E) Regarding the tax invoice No. 5 of this case

(1) On December 27, 2007, KimF, the representative director of the OO, under investigation conducted by the Guro Tax Office on December 27, 2007, issued and received a false tax invoice with the same company (IT companies) to meet the requirements for listing on KOSDAQ from 2001 to 2003, which is the method used by the same company for the same purpose as at the time. At the time, IT companies at the time received tax invoice from the purchaser without real transaction by using related equipment and services, such as the electronic system server, and then sold them to the DD system, which would result in purchasing at the first purchasing agency through the process of resale. Ultimately, only one or two companies participating in the circular transaction without real cause. During this process, the O stated that the supply price of some constituent items and the transaction amount of the traded items was changed. In the taxable period of 10th 203 of the value-added tax without real transaction, the O stated that the Plaintiff was the Plaintiff during the taxable period of 10th 200.

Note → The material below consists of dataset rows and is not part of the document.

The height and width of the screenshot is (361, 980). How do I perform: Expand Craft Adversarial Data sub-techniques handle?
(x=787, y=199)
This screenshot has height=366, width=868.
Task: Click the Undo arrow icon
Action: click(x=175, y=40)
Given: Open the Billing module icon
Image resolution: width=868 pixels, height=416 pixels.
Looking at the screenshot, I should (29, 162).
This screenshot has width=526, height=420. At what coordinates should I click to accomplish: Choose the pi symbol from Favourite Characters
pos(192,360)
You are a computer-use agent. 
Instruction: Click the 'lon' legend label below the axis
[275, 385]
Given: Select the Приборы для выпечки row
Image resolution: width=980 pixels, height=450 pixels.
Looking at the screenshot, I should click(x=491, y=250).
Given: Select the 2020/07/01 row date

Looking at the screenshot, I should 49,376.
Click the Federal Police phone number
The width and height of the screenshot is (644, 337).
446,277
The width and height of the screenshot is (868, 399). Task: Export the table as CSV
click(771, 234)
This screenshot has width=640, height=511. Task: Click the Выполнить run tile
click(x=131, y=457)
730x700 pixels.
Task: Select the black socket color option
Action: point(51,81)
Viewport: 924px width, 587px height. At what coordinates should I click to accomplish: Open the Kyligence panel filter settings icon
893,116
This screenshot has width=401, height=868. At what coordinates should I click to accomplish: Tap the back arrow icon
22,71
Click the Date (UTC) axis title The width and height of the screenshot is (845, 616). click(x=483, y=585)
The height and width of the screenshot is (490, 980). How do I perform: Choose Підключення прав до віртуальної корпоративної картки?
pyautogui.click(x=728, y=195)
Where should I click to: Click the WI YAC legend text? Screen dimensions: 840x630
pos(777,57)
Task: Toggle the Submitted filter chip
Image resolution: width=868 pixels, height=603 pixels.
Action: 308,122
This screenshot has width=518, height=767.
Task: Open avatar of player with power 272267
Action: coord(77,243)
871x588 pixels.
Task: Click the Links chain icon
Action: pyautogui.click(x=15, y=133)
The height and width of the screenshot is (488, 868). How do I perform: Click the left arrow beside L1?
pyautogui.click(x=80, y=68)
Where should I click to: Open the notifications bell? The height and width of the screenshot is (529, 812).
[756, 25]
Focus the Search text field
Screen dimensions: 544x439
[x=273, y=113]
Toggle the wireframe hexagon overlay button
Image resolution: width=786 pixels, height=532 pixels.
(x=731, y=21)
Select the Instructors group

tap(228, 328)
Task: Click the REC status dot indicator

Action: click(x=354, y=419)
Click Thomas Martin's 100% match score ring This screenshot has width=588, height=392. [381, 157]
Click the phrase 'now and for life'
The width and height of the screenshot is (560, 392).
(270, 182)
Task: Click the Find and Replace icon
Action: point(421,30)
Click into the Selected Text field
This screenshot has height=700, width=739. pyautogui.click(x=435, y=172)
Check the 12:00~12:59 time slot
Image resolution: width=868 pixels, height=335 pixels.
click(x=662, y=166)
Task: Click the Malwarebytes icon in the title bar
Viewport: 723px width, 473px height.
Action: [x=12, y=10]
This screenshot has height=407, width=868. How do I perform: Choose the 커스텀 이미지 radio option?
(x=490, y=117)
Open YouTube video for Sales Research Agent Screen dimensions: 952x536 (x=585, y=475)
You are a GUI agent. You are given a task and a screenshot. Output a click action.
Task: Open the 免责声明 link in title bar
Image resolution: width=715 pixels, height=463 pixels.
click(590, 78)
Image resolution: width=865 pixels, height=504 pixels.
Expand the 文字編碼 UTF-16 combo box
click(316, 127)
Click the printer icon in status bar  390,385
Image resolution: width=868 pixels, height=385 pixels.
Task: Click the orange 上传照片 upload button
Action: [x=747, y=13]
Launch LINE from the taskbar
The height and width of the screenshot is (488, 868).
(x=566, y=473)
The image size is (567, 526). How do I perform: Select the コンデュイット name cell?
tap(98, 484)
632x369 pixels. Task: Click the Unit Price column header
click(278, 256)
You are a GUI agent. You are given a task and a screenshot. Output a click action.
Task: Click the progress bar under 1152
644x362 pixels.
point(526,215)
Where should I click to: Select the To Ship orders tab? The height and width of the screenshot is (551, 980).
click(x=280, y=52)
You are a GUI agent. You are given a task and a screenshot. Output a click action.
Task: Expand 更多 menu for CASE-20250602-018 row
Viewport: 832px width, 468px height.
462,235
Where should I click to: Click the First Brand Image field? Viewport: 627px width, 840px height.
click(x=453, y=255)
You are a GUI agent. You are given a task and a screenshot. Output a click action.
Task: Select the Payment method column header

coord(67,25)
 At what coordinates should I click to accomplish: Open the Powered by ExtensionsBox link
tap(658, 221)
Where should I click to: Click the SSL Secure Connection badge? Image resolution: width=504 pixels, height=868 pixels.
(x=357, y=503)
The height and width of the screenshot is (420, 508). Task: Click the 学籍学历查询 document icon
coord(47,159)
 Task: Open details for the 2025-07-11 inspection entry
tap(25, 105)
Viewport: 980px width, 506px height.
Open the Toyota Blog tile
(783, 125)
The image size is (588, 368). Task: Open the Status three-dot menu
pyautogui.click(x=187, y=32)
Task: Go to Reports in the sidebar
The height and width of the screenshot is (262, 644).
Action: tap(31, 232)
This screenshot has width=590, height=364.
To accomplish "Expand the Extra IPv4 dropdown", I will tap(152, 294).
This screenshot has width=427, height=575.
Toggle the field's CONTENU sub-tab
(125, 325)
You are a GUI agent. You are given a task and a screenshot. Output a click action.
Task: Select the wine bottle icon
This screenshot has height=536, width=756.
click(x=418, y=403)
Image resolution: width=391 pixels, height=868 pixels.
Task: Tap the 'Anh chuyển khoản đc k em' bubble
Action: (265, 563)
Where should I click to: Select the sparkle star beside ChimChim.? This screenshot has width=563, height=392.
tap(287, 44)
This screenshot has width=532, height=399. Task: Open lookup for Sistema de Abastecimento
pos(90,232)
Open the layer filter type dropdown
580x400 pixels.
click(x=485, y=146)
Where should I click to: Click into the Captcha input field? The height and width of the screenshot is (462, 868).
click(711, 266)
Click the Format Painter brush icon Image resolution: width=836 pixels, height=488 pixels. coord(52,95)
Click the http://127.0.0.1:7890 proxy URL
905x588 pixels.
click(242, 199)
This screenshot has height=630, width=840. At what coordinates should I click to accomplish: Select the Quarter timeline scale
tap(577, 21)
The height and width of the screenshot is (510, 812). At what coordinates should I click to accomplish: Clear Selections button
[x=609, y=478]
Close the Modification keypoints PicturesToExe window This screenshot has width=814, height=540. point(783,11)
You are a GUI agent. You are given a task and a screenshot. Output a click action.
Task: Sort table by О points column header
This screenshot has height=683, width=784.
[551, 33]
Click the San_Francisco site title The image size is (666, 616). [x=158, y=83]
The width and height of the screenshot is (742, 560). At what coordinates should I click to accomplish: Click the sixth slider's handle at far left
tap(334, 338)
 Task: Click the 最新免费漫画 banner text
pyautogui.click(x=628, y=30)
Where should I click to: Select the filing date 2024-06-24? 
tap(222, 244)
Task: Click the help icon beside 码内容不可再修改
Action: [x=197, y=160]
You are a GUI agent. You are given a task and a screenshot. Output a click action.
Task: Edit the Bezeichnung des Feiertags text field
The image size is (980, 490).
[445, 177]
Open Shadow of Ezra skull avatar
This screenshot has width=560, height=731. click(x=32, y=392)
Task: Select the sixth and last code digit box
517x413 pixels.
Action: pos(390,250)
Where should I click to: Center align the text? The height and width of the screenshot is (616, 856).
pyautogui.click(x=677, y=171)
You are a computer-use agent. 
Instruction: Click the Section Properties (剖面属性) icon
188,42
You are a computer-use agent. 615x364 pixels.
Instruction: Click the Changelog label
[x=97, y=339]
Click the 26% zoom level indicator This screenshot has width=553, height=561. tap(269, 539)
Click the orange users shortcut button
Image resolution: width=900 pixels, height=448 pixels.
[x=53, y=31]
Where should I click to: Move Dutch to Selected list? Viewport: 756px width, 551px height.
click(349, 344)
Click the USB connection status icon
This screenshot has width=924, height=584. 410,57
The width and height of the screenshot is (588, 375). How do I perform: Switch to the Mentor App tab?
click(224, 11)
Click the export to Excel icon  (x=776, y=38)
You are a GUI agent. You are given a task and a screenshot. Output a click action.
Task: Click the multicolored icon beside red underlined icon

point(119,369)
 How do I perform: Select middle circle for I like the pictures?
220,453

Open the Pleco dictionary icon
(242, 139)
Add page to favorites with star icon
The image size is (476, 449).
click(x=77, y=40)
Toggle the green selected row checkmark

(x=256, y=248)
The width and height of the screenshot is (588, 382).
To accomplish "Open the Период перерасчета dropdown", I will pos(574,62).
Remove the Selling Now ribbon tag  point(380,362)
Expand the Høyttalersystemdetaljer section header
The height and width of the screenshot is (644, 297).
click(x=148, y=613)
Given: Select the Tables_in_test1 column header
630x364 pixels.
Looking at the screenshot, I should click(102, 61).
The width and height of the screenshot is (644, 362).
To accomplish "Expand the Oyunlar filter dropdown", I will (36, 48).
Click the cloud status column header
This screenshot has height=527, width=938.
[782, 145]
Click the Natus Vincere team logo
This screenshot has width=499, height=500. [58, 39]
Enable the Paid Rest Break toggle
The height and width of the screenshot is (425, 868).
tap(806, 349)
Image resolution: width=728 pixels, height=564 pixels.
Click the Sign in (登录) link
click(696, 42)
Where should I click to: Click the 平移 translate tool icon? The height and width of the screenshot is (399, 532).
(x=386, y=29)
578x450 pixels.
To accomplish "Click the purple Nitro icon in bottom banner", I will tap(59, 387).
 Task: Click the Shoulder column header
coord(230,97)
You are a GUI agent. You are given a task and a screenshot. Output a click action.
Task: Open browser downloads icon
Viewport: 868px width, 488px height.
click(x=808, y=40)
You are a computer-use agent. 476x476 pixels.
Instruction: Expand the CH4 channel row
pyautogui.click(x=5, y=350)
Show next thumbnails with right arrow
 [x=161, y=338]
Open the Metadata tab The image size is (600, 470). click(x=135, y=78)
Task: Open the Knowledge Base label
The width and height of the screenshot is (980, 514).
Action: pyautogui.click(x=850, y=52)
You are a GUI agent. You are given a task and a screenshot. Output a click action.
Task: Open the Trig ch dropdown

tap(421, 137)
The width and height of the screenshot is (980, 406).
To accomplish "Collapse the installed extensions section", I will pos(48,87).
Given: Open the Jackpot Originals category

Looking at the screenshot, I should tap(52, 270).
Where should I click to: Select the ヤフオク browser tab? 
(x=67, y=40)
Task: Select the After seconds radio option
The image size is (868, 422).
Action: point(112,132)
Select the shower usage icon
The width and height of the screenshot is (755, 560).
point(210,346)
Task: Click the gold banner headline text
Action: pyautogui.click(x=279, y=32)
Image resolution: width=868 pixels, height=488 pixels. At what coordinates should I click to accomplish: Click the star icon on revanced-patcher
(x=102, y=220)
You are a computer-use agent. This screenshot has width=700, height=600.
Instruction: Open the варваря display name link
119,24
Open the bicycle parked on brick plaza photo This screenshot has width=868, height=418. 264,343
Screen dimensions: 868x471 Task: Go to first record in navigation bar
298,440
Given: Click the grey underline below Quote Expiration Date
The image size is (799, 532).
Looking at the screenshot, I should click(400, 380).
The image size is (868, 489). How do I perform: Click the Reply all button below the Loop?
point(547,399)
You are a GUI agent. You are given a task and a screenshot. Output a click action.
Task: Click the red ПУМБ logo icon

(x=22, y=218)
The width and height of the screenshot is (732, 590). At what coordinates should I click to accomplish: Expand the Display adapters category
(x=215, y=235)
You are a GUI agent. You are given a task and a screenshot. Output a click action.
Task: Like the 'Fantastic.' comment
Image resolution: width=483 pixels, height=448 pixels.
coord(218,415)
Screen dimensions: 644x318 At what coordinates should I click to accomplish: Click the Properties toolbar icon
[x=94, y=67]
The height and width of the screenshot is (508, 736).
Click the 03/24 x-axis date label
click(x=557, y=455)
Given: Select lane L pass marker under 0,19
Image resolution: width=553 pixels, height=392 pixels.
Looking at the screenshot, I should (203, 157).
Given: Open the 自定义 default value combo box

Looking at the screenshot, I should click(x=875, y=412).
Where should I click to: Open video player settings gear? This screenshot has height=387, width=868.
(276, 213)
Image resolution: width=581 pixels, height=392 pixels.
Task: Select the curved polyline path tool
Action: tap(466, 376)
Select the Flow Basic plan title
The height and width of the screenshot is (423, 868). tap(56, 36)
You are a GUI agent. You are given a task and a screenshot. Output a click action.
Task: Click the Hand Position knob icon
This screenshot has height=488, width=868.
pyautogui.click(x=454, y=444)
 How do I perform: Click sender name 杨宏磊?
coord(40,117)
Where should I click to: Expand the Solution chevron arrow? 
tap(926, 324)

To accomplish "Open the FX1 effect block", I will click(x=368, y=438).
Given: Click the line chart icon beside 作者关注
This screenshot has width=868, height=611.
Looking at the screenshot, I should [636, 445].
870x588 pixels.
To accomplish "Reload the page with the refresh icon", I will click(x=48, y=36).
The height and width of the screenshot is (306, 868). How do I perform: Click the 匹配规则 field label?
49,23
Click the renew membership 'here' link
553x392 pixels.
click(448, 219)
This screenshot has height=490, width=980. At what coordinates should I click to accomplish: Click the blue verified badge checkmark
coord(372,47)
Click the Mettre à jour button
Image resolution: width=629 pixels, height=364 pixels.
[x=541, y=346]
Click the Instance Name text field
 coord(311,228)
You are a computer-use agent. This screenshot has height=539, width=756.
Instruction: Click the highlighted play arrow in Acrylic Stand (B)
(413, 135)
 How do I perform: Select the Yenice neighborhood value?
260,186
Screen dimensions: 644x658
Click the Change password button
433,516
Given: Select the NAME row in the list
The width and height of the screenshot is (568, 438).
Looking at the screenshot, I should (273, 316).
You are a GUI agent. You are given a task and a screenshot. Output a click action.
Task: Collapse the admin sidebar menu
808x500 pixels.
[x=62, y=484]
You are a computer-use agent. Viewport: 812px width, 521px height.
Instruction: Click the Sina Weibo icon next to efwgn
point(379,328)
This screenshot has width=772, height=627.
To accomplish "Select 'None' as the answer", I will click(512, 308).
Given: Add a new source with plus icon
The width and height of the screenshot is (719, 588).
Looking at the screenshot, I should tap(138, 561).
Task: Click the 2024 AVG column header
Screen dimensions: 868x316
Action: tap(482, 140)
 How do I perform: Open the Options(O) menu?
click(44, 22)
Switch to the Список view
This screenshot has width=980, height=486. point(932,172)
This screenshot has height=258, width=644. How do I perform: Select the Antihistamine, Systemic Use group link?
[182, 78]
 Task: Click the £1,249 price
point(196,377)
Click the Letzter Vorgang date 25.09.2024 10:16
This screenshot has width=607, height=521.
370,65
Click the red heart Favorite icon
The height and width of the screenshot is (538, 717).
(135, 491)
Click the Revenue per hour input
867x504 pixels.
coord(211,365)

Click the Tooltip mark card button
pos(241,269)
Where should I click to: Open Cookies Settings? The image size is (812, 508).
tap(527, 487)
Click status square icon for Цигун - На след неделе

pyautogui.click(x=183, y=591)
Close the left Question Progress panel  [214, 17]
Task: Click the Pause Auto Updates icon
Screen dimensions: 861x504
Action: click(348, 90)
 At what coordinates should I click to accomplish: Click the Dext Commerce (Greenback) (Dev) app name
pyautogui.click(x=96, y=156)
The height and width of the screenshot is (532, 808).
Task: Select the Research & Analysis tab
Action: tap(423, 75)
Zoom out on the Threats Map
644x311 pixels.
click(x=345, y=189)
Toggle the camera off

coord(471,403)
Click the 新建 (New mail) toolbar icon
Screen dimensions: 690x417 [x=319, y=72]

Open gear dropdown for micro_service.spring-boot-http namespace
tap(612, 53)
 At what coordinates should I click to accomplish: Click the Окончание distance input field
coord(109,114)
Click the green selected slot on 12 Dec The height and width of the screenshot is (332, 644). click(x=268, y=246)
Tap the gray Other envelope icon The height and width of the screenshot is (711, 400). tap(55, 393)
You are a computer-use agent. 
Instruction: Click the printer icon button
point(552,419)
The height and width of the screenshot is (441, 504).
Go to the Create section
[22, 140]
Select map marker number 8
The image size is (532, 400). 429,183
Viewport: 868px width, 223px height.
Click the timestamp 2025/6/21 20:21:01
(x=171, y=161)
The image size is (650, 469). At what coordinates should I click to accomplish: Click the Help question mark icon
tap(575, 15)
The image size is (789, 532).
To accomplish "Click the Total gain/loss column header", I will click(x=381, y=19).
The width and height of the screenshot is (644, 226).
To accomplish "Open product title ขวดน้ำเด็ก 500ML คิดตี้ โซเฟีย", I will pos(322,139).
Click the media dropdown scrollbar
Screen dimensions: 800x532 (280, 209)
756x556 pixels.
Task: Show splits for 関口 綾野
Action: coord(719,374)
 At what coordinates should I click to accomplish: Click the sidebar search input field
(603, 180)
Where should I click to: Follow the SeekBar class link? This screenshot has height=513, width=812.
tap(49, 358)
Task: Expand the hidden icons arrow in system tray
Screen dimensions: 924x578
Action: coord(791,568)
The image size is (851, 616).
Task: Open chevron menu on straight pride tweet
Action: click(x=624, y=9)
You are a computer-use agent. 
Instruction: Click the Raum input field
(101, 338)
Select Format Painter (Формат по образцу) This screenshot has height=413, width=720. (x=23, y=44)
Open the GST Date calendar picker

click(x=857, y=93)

(2) According to the Plaintiff’s assertion, the value of the 5 product of this case was at least 000 won, without paying the down payment, etc., and the 00 won was paid on or around June 2005, which was later than 2 years after the delivery of the product. This is very unusual in light of the general commercial transaction practices, and the Plaintiff transferred the 5 product of this case to the O, immediately after the date when the Plaintiff transferred the 000 won price for the 5 product of this case (including VAT) to the O, and it appears to be a financial transaction to lead a normal transaction. Accordingly, the Plaintiff alleged that the 00 won was irrelevant to himself, but the Plaintiff’s transfer from the O’s account to O was difficult to accept in light of the fact that the Plaintiff received 00 won from △△ on the same day, and the O directly transferred the 000 won from the above 100 won to the her spouse, the Plaintiff’s spouse, the son’s husband of this case.

(3) The plaintiff alleged that some of the products of this case 5 of May 30, 2003 in this case sold to △△△△, and then the sales claim was replaced by a substitute settlement agreement on December 27, 2004. However, the plaintiff failed to submit an order or a contract related to the above sale, and as seen above, the contents of the substitute settlement agreement as of December 27, 2004 are difficult to believe.

3) Therefore, the Defendant’s disposition that deemed the instant tax invoice to be a false tax invoice issued without real transaction is lawful, and the Plaintiff’s assertion is without merit.

3. Conclusion

The plaintiff's claim is dismissed on the ground that it is without merit.